Written by Darya Kosilova
Rennie Collection - Collected Works Summer 2016
Louise Lawler
Twice Untitled (B/W), 2004/05
Rennie Collection - Collected Works Summer 2016
Installation view

Popular culture is dense with information and images that over-stimulate and desensitize the viewer. The result of this has us skimming through large quantities of content but only fully processing a small portion of the information. We often find ourselves turning a blind eye towards the more uncomfortable aspects of everyday life because we have been taught to screen and sift information. This leads us to ask the following questions: just because we are looking at something does that mean we are truly seeing everything it has to offer? What if what we see on the surface is only the tip of an iceberg that requires further critique and investigation? The Summer 2016: Collected Works exhibition at rennie museum challenges the viewer to consider the ways in which they see and interpret images. The exhibition hosts 23 artists, who take the viewer on an unusual journey through the possibilities of the photographic medium. In such a vastly growing visual culture where nothing is new or shocking, it is common for the viewer to crave intensely stimulating and loud imagery. It is, however, sometimes the things which are the most modest and slight in their form that can be the heaviest in their meaning and perception. One such work in this exhibition is Twice Untitled (B/W) (2004/05) by Louise Lawler. Much of Lawler’s photography practice is around documenting the works of other artists within the context of their physical location— whether it is a museum, a gallery, or an art collector’s home thus raising a discourse fuelled by institutional critique.

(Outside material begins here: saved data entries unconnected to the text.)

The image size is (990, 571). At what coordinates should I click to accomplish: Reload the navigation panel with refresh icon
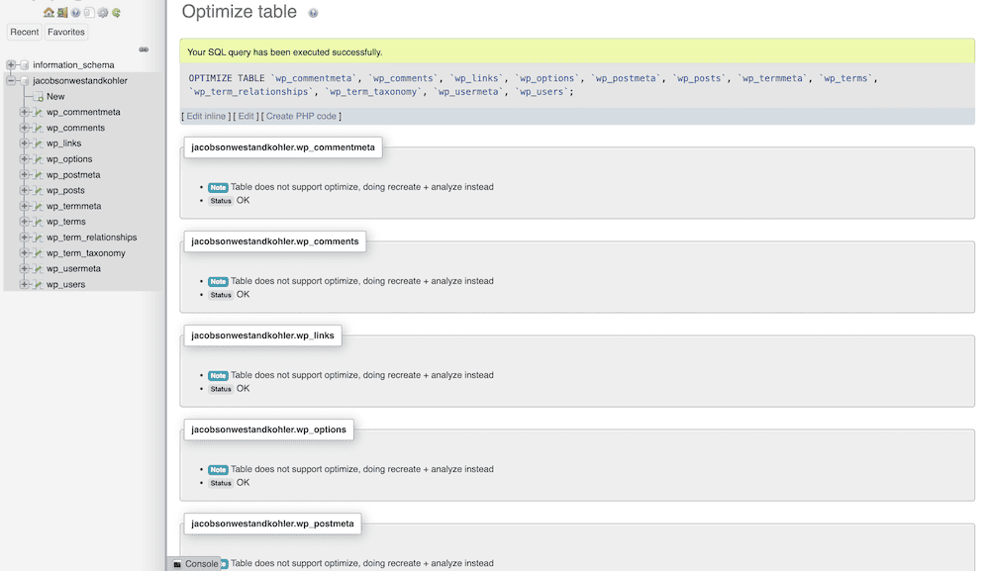click(x=116, y=13)
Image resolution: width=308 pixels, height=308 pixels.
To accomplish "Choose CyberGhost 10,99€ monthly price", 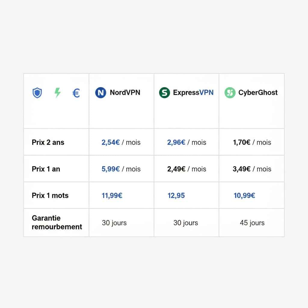I will pos(244,196).
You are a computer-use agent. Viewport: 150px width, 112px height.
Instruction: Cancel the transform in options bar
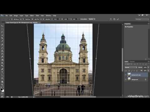pyautogui.click(x=114, y=19)
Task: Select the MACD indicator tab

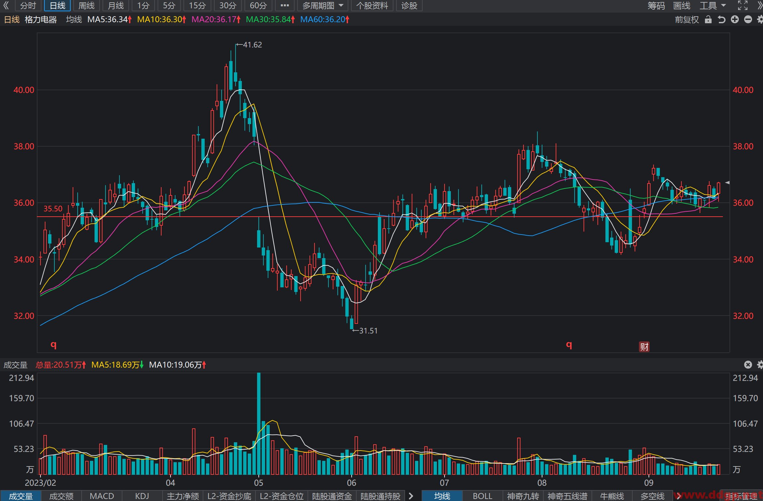Action: tap(102, 496)
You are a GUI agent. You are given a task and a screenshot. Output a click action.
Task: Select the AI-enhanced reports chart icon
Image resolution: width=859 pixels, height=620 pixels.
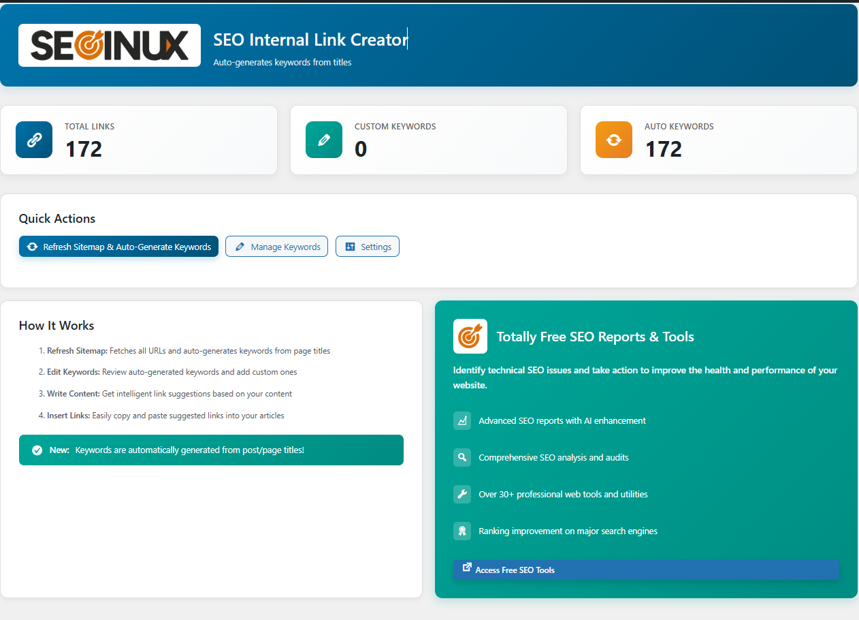(x=462, y=420)
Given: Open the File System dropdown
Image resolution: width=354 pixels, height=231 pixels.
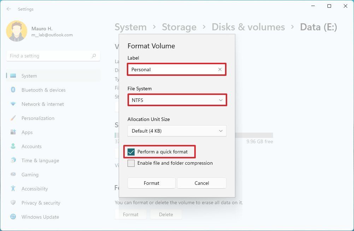Looking at the screenshot, I should pos(177,100).
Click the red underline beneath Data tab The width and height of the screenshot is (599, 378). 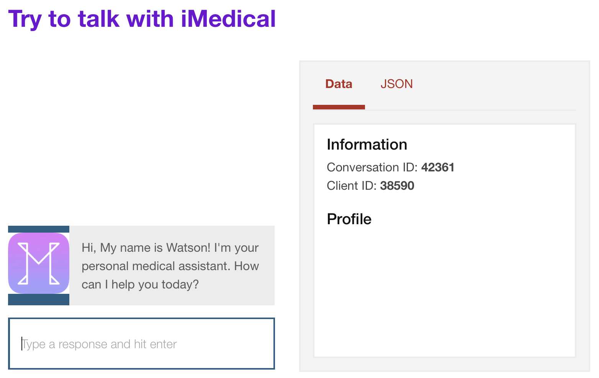point(339,107)
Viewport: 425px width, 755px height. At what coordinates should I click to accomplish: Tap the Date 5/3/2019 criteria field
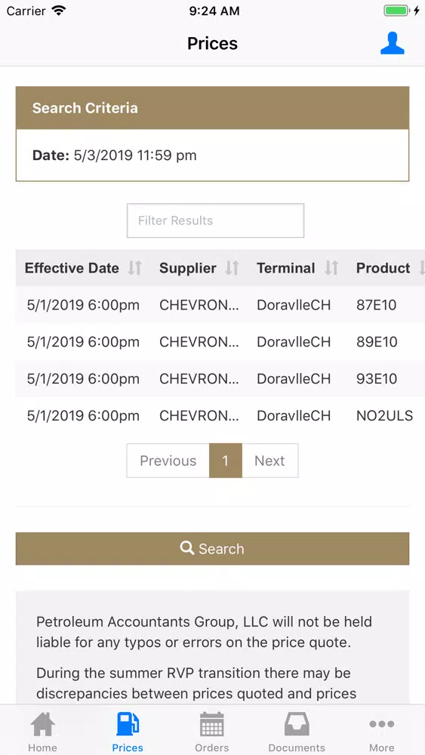tap(114, 155)
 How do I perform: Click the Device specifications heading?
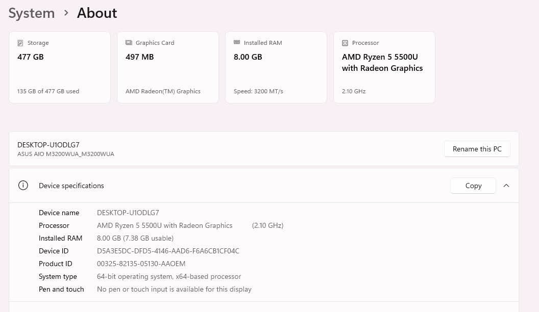71,186
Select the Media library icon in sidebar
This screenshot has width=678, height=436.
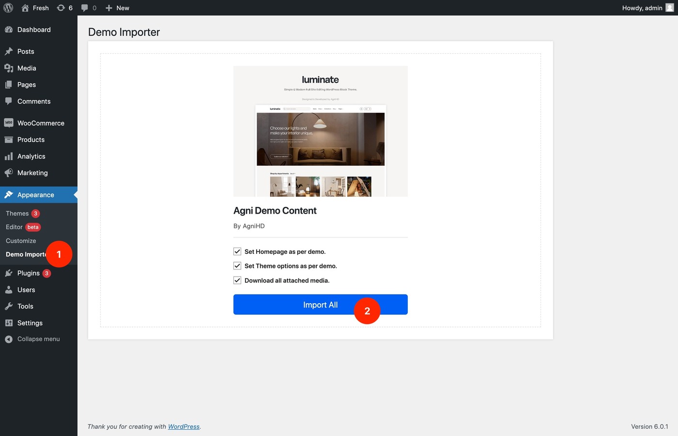[x=9, y=68]
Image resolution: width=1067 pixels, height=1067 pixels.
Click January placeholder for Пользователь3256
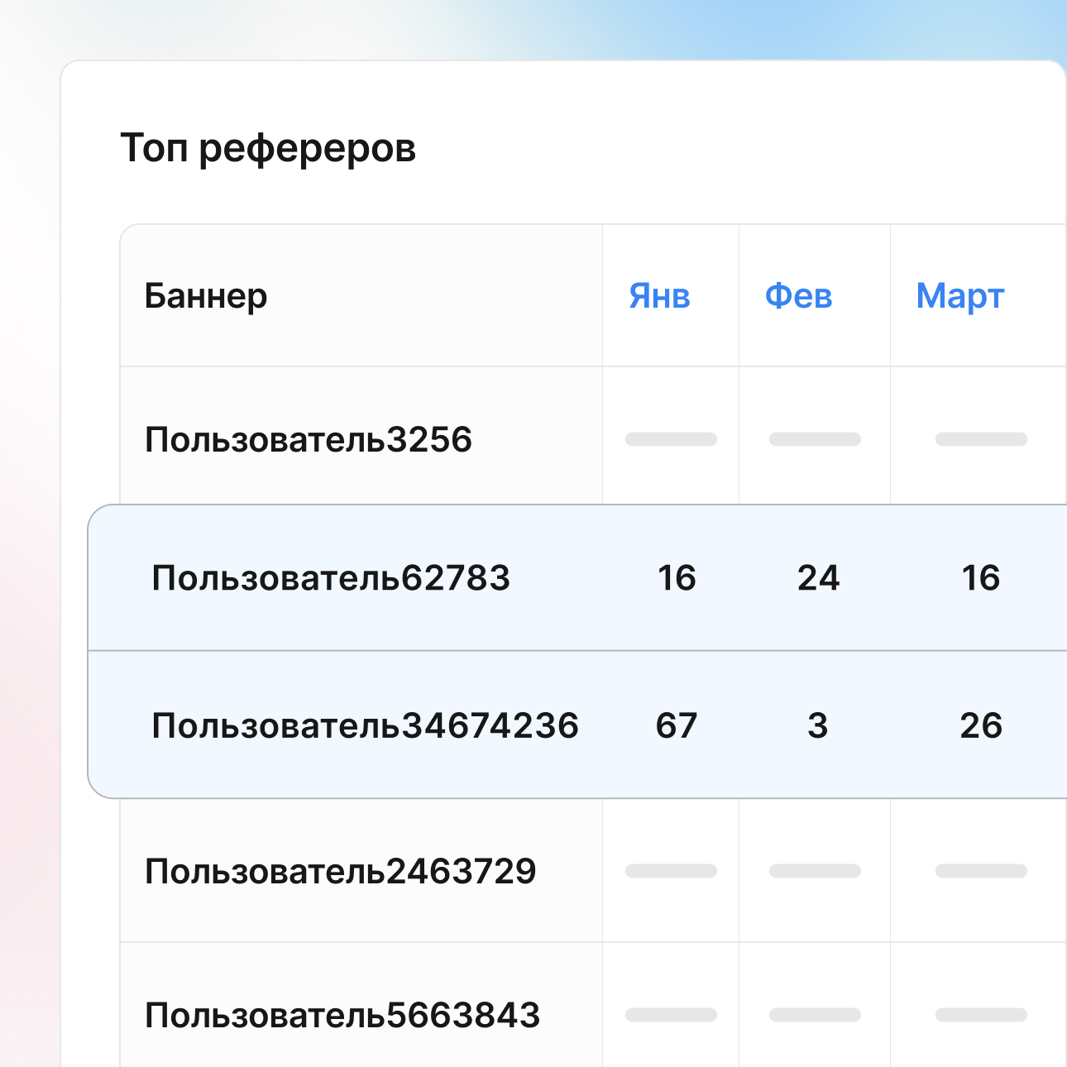(x=671, y=439)

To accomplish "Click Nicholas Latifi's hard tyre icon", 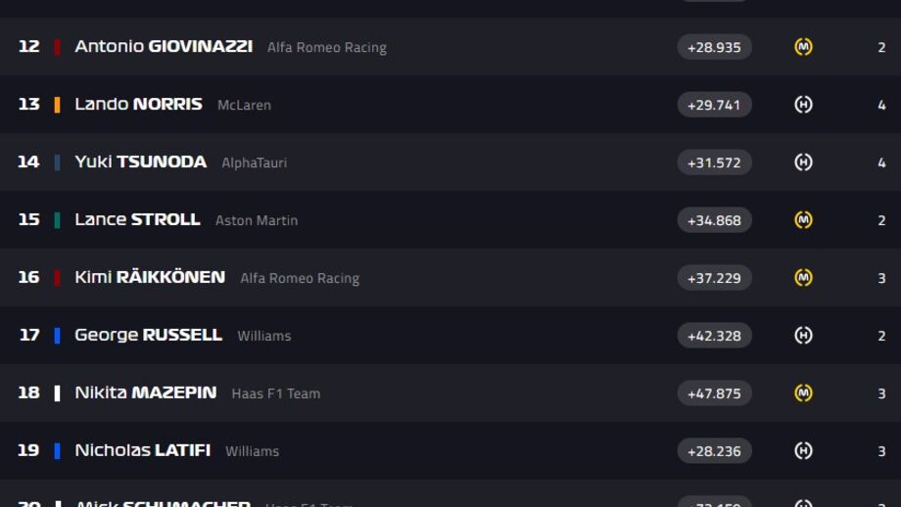I will (803, 451).
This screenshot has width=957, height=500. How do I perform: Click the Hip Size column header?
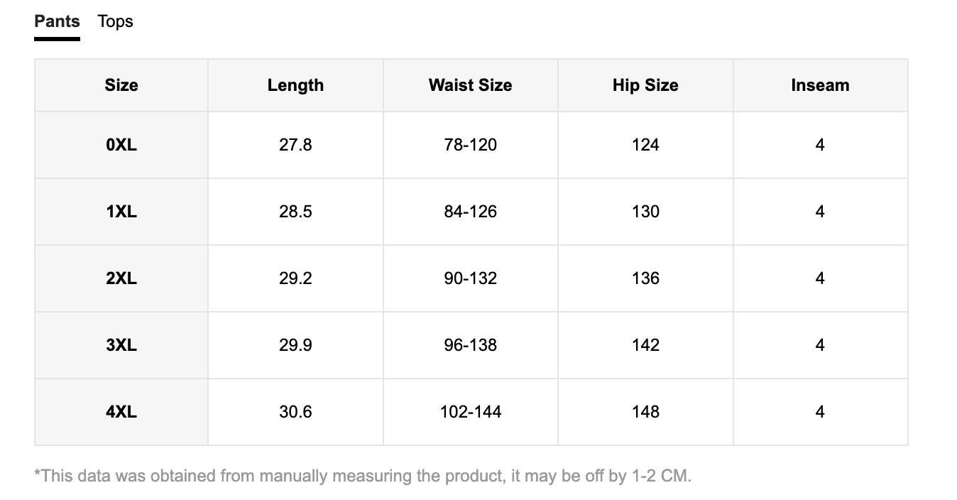point(645,85)
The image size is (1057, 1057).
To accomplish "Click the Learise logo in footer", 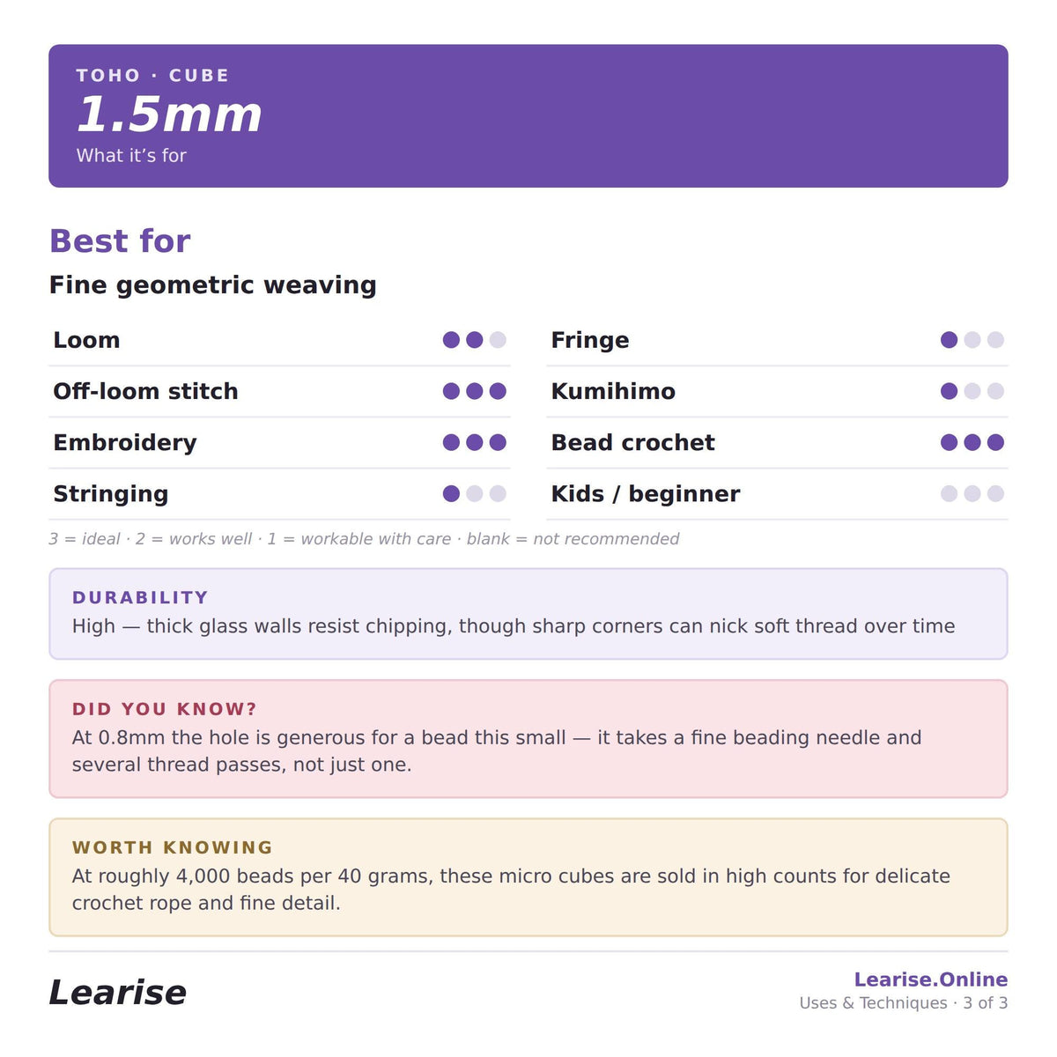I will coord(117,993).
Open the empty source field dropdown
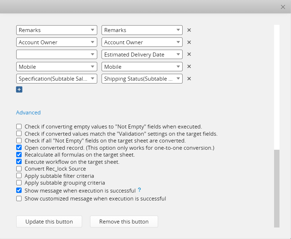 pyautogui.click(x=57, y=54)
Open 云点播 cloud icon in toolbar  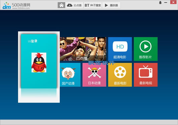70,5
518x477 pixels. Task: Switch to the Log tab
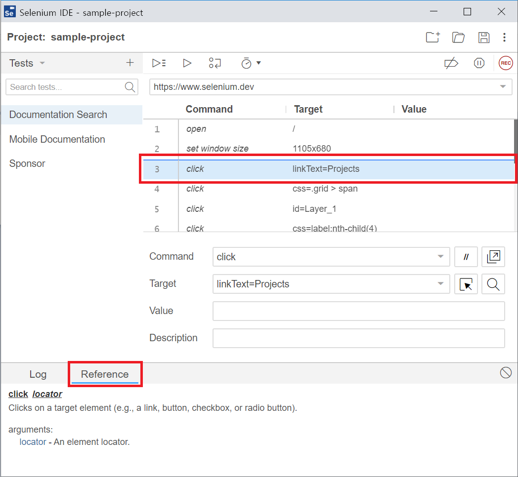tap(38, 374)
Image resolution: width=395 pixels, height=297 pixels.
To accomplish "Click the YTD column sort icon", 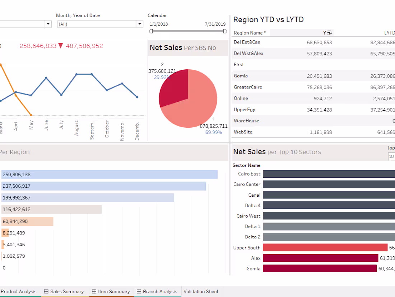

Twice Untitled (B/W), the smallest work by scale, is hung beside Marlo Pascual’s Untitled (2010), which ironically is one of the larger works in the exhibition. Despite its humble physicality, Lawler’s Twice Untitled (B/W) anchors itself conceptually as one of the most critical and thought provoking works in the show. As one leans in to investigate the black and white photograph, a simple, yet highly intentional composition is revealed. Sitting on the floor are two carefully placed frames against a white wall with their backs turned to the viewer. The only thing separating the frames from the concrete floor is a rag-like material that protects them from harm and simultaneously suggests that these are objects of value. The composition is divided directly in the middle of the horizontal plain, the top half consisting of the white wall and the bottom half taken up by the two frames and floor. The far edges of both frames are cut off from the viewers’ sight, making this photograph appear as an abstract composition upon first glance. The small labels on the back of the frames remain the only detail identifying the objects: they are photographs by Felix Gonzalez-Torres.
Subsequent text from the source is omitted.